• ФОРМУЛИРОВКА ЗАДАНИЯ: Продублируйте без изменений отрывок из фрагмента страницы от слов «Здесь в очень» до слов «ставили ниже Шелли.» включительно.

• ФРАГМЕНТ СТРАНИЦЫ:
-.-.-

Для Шелли характерно, что он дает Прометея по третьей части Эсхила, Прометея освобожденного. Но вовсе не для того, чтобы рассказать, как Прометей примирился с богами, а чтобы рассказать о том, как Прометей победил. Он празд­нует свою победу над всеми этими небесными авторитетами, над боговой монархией, над боговым деспотизмом, деспотиз­мом Зевса. И в развязке трагедии, правда в очень смутной форме, в очень смутных очертаниях, выступает то далекое будущее, которому пробил дорогу для человечества Проме­тей. Прометей, этот похититель огня богов, видит со своей скалы далекие огни будущих веков — огни будущей инду­стрии. Он предчувствует освобождение народа. Его собствен­ная раскованность — это только пролог к освобождению че­ловечества.
Здесь в очень смутном виде и заговорили социальные мотивы.
У нас раньше нередко трактовали Байрона как буржуа, а Шелли — как социалиста. И поэтому Байрона ставили ниже Шелли.
Это чрезвычайно примитивная интерпретация. Хотя Байрон не был социалистом, но в освобождении человечест­ва он сыграл большую роль, чем Шелли. Социалистические идеи в известном смысле связывали Шелли. Идейно связы­вали. Не забудьте, что Шелли примыкал к утопическому со­циализму. Его учитель, Годвин, был утопическим социалис­том. А утопические социалисты, я думаю, вам это известно, отрицали политическую борьбу. Они считали, что полити­ческая борьба сама по себе не может быть самоцелью. На первый план выдвигались вопросы общественного устрой­ства; и они совершенно отняли всякое значение у полити­ческой борьбы. Они считали, что политическая борьба себя изжила. В политическом отношении они были пацифиста­ми. Нужна мирная проповедь высоких политических идей, и этим надо ограничиться. И очень долгое время это была по­зиция Шелли. Вот человечество идет к высокому будущему, которое провидит Прометей со своей скалы. А всякого рода политическая борьба для Шелли значения не имела.
Байрон же был настоящий политический боец. Именно Байрон воспитал многих мятежников двадцатых—тридцатых годов. Байрон проповедовал политическую активность.
Впрочем, и у Шелли были большие колебания в этом его пацифизме. И свое лучшее произведение, замечательную трагедию «Ченчи», Шелли написал в раздумье о пацифизме. Отрицая его. Признавая путь борьбы — борьбы со злом, на­силием и т. д., вместо спокойного ожидания, пока зло само отпадет, как надеялись утопические социалисты. В «Ченчи» проблематика зла и борьбы со злом разработана чрезвычайно глубоко и поэтично.
Так вот, я говорил о «Ченчи». Это, несомненно, самое замечательное произведение Шелли нелирического ха­рактера. Если говорить, что есть лучшего у Шелли, - это его лирика и «Ченчи».
«Ченчи» написан на исторический сюжет. В ренессансной Италии существовало такое семейство Ченчи. Это рим­ские аристократы. О Ченчи писали после Шелли многие: у Стендаля есть хроника, Тик писал о Ченчи. И другие.

-.-.-

• ПРЕДСТАВЛЕННЫЕ ДАННЫЕ:

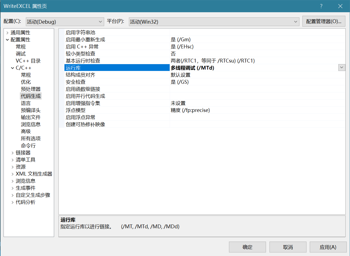The height and width of the screenshot is (256, 350).
Task: Expand the 链接器 tree node
Action: [13, 153]
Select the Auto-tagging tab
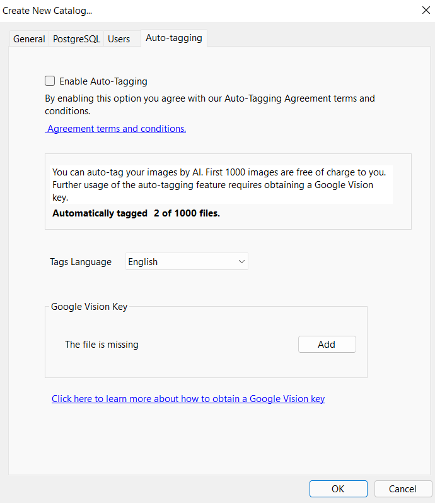435x503 pixels. point(174,38)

-.-.-

• ОТВЕТ НА ЗАДАНИЕ:
Здесь в очень смутном виде и заговорили социальные мотивы.
У нас раньше нередко трактовали Байрона как буржуа, а Шелли — как социалиста. И поэтому Байрона ставили ниже Шелли.